### Dataset excerpts
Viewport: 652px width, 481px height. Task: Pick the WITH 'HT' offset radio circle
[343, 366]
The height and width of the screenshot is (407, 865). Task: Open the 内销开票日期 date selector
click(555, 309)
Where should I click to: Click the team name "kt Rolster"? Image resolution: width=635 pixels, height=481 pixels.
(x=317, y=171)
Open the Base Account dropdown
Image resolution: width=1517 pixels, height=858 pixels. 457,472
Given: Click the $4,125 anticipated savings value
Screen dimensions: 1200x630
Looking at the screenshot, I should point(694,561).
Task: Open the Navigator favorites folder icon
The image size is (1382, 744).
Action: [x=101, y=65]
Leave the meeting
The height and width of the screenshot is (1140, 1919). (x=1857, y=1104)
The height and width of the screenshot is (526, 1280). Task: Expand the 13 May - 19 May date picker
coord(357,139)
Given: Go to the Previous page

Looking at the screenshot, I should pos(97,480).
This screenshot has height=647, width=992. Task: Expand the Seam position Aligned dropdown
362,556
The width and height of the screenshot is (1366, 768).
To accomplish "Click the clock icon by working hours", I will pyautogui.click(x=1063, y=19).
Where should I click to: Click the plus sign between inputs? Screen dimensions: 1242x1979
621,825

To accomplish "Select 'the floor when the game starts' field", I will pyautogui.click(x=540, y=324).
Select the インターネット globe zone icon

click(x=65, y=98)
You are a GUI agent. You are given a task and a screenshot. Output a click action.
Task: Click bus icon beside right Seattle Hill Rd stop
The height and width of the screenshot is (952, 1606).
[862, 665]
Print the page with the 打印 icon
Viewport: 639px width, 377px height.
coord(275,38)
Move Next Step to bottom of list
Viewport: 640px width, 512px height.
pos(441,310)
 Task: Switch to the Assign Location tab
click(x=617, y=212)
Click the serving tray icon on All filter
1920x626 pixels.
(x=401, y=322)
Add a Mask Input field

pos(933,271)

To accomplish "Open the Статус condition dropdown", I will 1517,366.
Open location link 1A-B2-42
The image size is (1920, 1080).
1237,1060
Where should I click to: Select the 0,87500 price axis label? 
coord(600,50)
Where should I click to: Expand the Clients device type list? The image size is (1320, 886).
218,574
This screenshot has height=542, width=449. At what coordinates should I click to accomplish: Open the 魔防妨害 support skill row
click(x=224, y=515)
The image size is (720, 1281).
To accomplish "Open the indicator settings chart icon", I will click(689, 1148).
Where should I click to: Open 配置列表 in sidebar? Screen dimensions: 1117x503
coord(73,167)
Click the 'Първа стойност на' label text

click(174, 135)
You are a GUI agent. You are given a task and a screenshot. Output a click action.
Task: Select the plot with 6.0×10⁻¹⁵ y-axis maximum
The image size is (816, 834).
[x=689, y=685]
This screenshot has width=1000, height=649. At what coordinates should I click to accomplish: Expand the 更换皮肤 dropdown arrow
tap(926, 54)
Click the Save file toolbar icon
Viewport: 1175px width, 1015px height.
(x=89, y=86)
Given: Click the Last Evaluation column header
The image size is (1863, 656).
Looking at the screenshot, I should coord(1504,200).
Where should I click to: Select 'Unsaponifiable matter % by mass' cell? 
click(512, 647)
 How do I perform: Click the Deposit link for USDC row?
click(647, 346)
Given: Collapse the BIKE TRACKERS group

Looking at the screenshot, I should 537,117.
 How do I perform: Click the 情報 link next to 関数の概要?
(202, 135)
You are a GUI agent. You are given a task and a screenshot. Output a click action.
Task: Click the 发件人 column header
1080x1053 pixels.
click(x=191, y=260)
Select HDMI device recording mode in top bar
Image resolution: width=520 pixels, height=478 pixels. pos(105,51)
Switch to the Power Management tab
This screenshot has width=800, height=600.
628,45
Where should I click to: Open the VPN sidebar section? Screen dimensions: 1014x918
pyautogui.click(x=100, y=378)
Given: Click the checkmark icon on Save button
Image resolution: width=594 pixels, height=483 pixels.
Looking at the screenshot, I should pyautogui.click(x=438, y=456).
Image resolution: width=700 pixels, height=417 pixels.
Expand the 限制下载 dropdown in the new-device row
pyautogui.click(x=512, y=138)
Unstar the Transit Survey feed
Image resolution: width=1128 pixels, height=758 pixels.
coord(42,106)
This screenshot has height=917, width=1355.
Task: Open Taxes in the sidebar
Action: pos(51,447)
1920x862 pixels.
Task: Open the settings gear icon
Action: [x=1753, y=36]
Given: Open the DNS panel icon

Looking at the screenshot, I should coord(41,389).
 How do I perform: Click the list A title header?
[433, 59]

### Assignment
Above are the entries; give them back verbatim.

### Completed task
Viewport: 652px width, 481px height. Task: Pick the WITH 'HT' offset radio circle
[343, 366]
The height and width of the screenshot is (407, 865). Task: Open the 内销开票日期 date selector
click(555, 309)
Where should I click to: Click the team name "kt Rolster"? Image resolution: width=635 pixels, height=481 pixels.
(x=317, y=171)
Open the Base Account dropdown
Image resolution: width=1517 pixels, height=858 pixels. 457,472
Given: Click the $4,125 anticipated savings value
Screen dimensions: 1200x630
Looking at the screenshot, I should point(694,561).
Task: Open the Navigator favorites folder icon
The image size is (1382, 744).
Action: [x=101, y=65]
Leave the meeting
The height and width of the screenshot is (1140, 1919). (x=1857, y=1104)
The height and width of the screenshot is (526, 1280). Task: Expand the 13 May - 19 May date picker
coord(357,139)
Given: Go to the Previous page

Looking at the screenshot, I should pos(97,480).
This screenshot has height=647, width=992. Task: Expand the Seam position Aligned dropdown
362,556
The width and height of the screenshot is (1366, 768).
To accomplish "Click the clock icon by working hours", I will pyautogui.click(x=1063, y=19).
Where should I click to: Click the plus sign between inputs? Screen dimensions: 1242x1979
621,825

To accomplish "Select 'the floor when the game starts' field", I will pyautogui.click(x=540, y=324).
Select the インターネット globe zone icon

click(x=65, y=98)
You are a GUI agent. You are given a task and a screenshot. Output a click action.
Task: Click bus icon beside right Seattle Hill Rd stop
The height and width of the screenshot is (952, 1606).
[862, 665]
Print the page with the 打印 icon
Viewport: 639px width, 377px height.
coord(275,38)
Move Next Step to bottom of list
Viewport: 640px width, 512px height.
pos(441,310)
 Task: Switch to the Assign Location tab
click(x=617, y=212)
Click the serving tray icon on All filter
1920x626 pixels.
(x=401, y=322)
Add a Mask Input field

pos(933,271)

To accomplish "Open the Статус condition dropdown", I will 1517,366.
Open location link 1A-B2-42
The image size is (1920, 1080).
1237,1060
Where should I click to: Select the 0,87500 price axis label? 
coord(600,50)
Where should I click to: Expand the Clients device type list? The image size is (1320, 886).
218,574
This screenshot has height=542, width=449. At what coordinates should I click to accomplish: Open the 魔防妨害 support skill row
click(x=224, y=515)
The image size is (720, 1281).
To accomplish "Open the indicator settings chart icon", I will click(689, 1148).
Where should I click to: Open 配置列表 in sidebar? Screen dimensions: 1117x503
coord(73,167)
Click the 'Първа стойност на' label text

click(174, 135)
You are a GUI agent. You are given a task and a screenshot. Output a click action.
Task: Select the plot with 6.0×10⁻¹⁵ y-axis maximum
The image size is (816, 834).
[x=689, y=685]
This screenshot has width=1000, height=649. At what coordinates should I click to accomplish: Expand the 更换皮肤 dropdown arrow
tap(926, 54)
Click the Save file toolbar icon
Viewport: 1175px width, 1015px height.
(x=89, y=86)
Given: Click the Last Evaluation column header
The image size is (1863, 656).
Looking at the screenshot, I should coord(1504,200).
Where should I click to: Select 'Unsaponifiable matter % by mass' cell? 
click(512, 647)
 How do I perform: Click the Deposit link for USDC row?
click(647, 346)
Given: Collapse the BIKE TRACKERS group

Looking at the screenshot, I should 537,117.
 How do I perform: Click the 情報 link next to 関数の概要?
(202, 135)
You are a GUI agent. You are given a task and a screenshot. Output a click action.
Task: Click the 发件人 column header
1080x1053 pixels.
click(x=191, y=260)
Select HDMI device recording mode in top bar
Image resolution: width=520 pixels, height=478 pixels. pos(105,51)
Switch to the Power Management tab
This screenshot has width=800, height=600.
628,45
Where should I click to: Open the VPN sidebar section? Screen dimensions: 1014x918
pyautogui.click(x=100, y=378)
Given: Click the checkmark icon on Save button
Image resolution: width=594 pixels, height=483 pixels.
Looking at the screenshot, I should pyautogui.click(x=438, y=456).
Image resolution: width=700 pixels, height=417 pixels.
Expand the 限制下载 dropdown in the new-device row
pyautogui.click(x=512, y=138)
Unstar the Transit Survey feed
Image resolution: width=1128 pixels, height=758 pixels.
coord(42,106)
This screenshot has height=917, width=1355.
Task: Open Taxes in the sidebar
Action: pos(51,447)
1920x862 pixels.
Task: Open the settings gear icon
Action: [x=1753, y=36]
Given: Open the DNS panel icon

Looking at the screenshot, I should coord(41,389).
 How do I perform: Click the list A title header?
[433, 59]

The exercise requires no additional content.